From what I understand, early versions of the Disk Controller II required that there never be two or more consecutive bit times without a phase transition (which would read as "0") but an upgrade to the "Woz machine" controller PROM made it possible to accommodate bit patterns that had two consecutive zeroes. This made it possible for the controller to read FM, MFM, GCR-encoded data, but software designed for the earlier PROM would work as-is with the newer one.
The boot PROM of the Disk II was changed, however, so that instead of trying to read a boot sector written using the old format, it would instead load a boot sector written in the newer format. This makes it awkward to use with the new controller boot disks designed for the old controller.

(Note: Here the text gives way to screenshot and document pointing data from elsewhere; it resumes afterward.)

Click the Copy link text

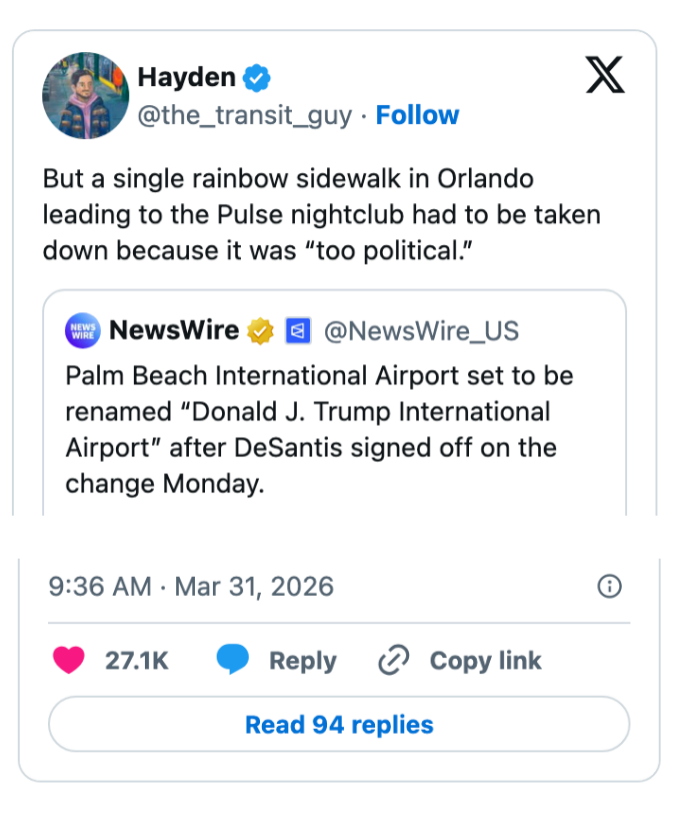point(485,661)
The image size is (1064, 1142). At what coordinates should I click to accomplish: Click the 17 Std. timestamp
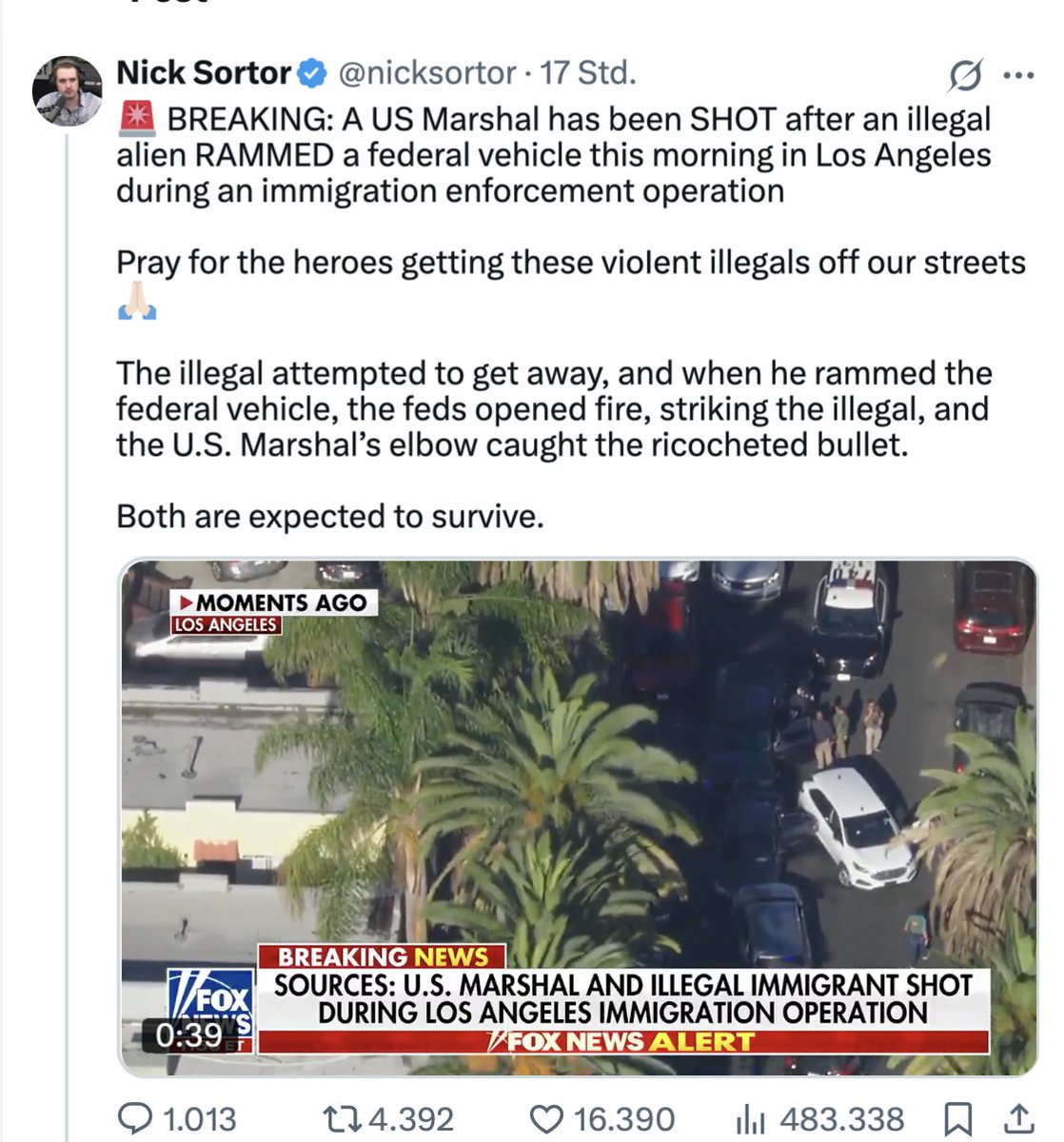(588, 73)
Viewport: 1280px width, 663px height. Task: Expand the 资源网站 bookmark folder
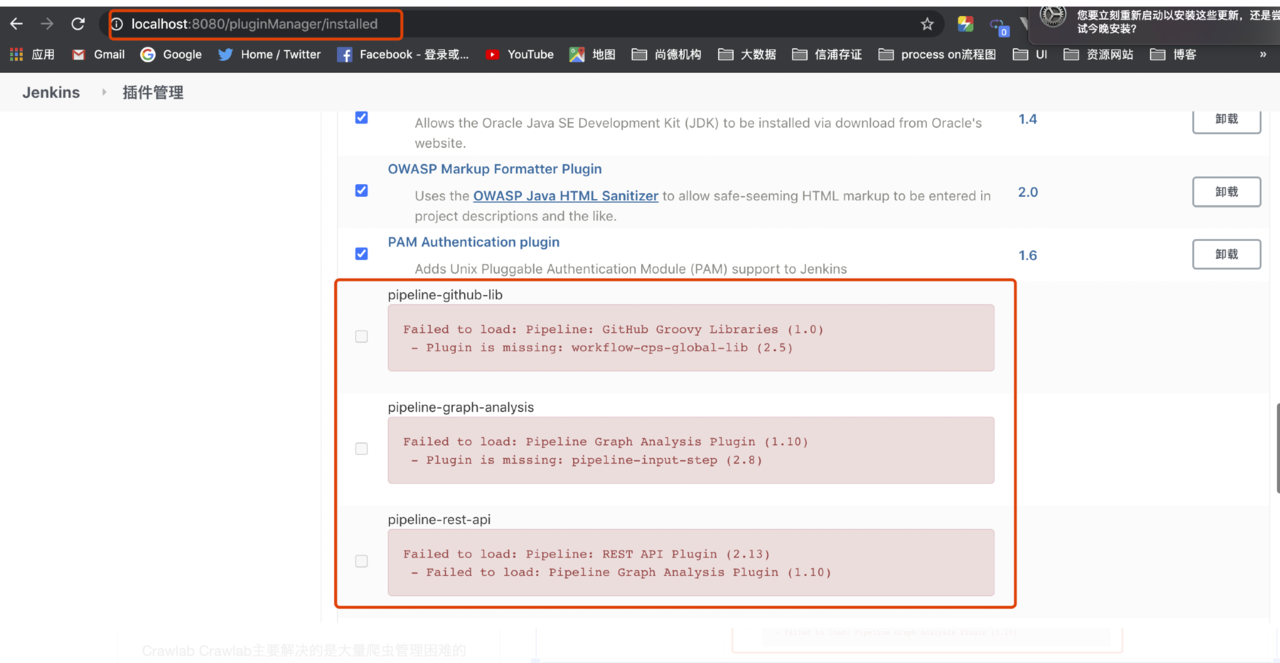click(x=1098, y=55)
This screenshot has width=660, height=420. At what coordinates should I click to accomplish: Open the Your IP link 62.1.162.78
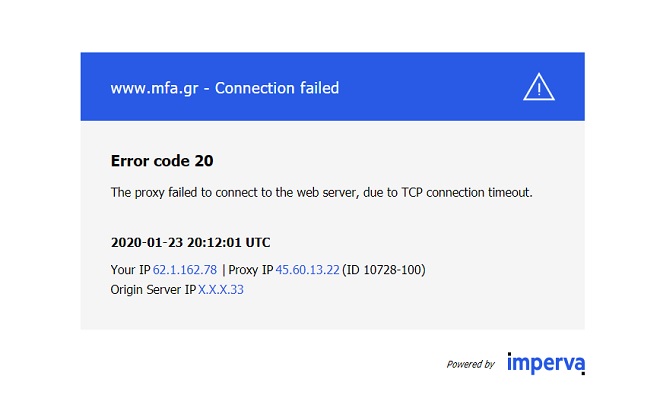(185, 270)
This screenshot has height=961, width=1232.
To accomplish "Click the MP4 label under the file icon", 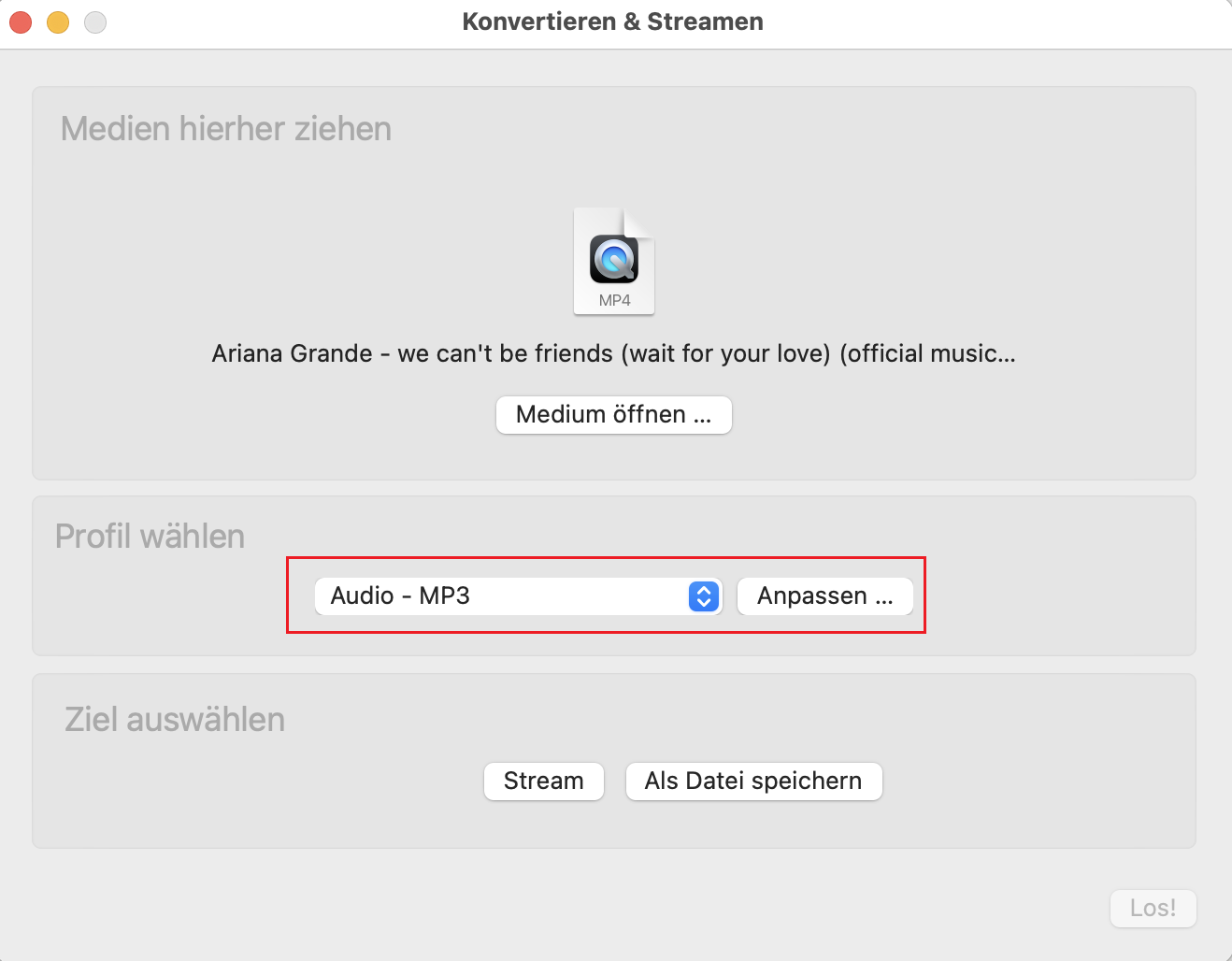I will (x=614, y=300).
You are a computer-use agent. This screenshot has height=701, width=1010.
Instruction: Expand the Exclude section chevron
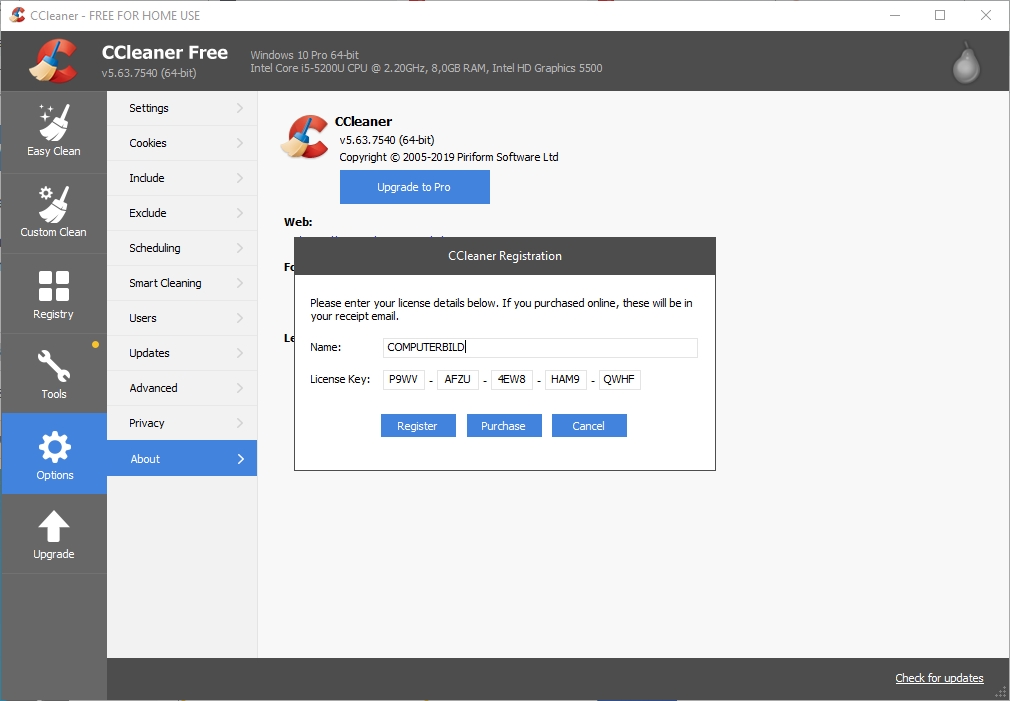[x=241, y=213]
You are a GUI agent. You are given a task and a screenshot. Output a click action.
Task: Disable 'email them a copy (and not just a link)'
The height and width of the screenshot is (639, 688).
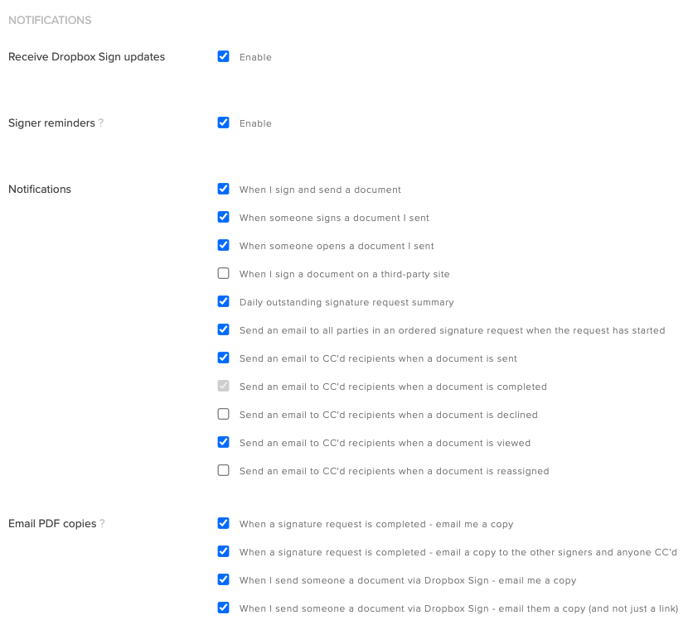(x=223, y=607)
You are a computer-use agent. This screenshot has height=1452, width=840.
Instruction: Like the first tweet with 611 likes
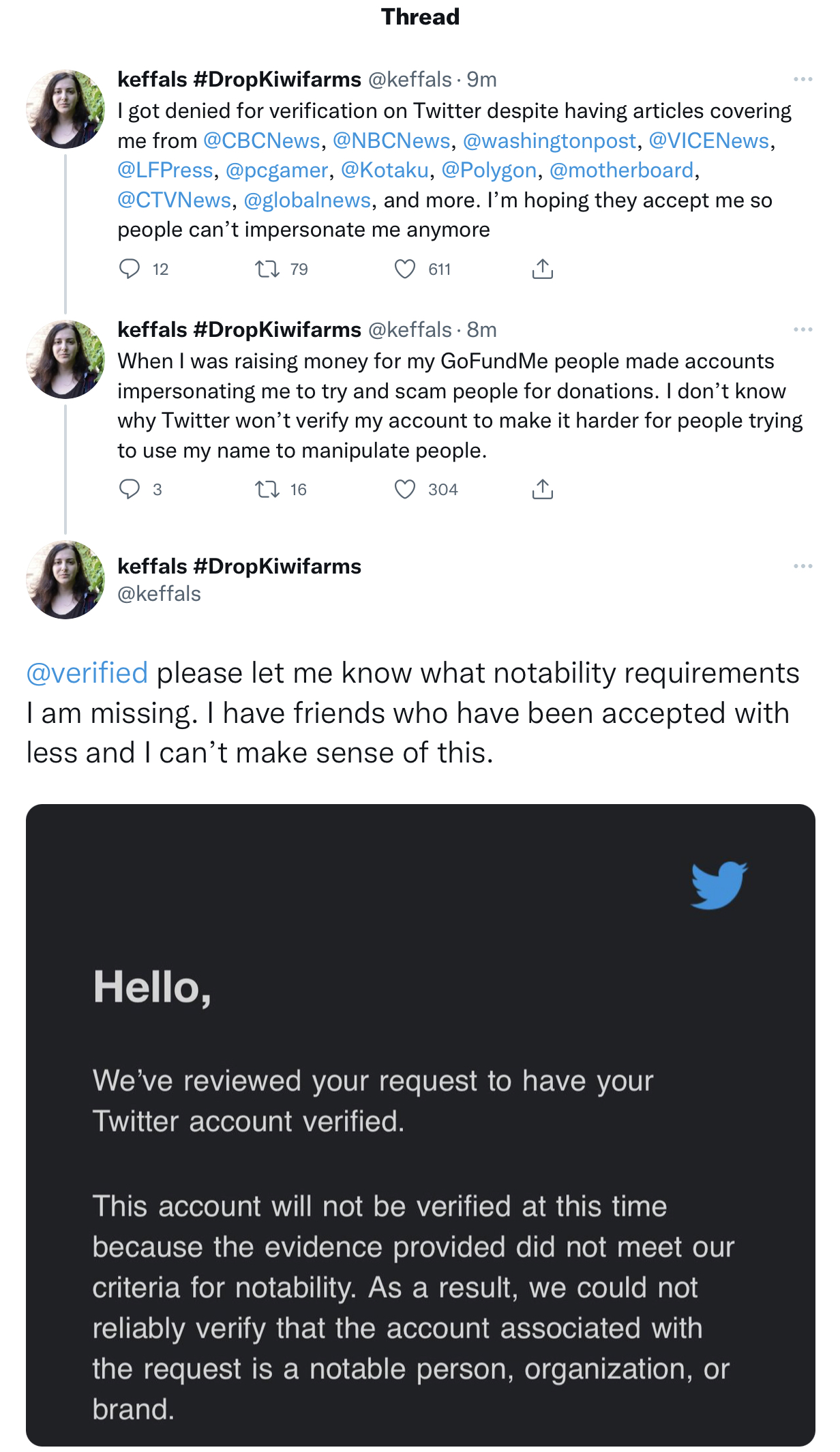coord(405,269)
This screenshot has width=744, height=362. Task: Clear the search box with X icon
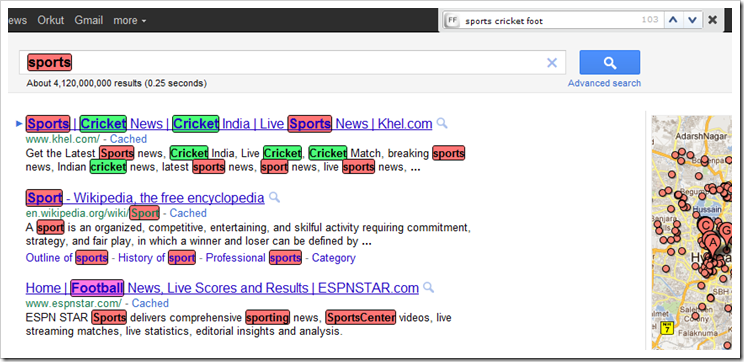tap(552, 63)
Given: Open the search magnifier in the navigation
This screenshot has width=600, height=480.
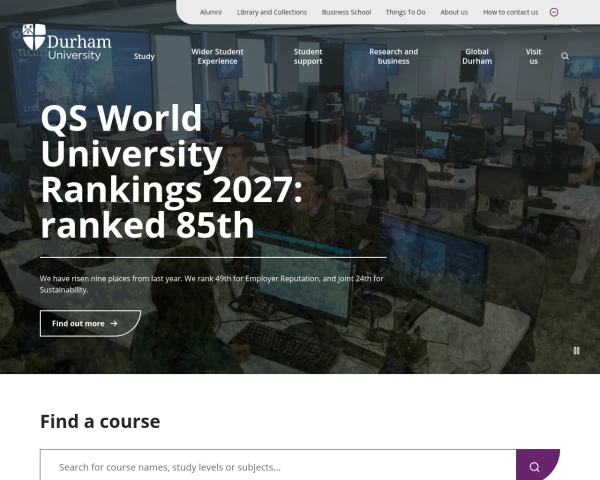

Would there have been any technical obstacle to having DOS 3.3 disks include an MFM-formatted boot sector, thus avoiding any need to make newer versions of the Disk II incompatible with the old ones? I would think that from a usability perspective, even if making a disk bootable would require use of the "MASTER" program [which is necessary if one wants a disk to be bootable on machines with varying amounts of RAM], use of such a program would have allowed users to select whether they wanted to install a minimal-RAM version of DOS which was slow and could only handle GCR disks and lacked text file read/write support, a larger version which added text-file support and included some extra lookup tables to allow better performance, or a full-featured version that could process both MFM and GCR disks interchangeably. Having an attempt to boot an incompatible disk stop with a suitable message would be much nicer than having the drive spin forever until it wears the boot track off the disk.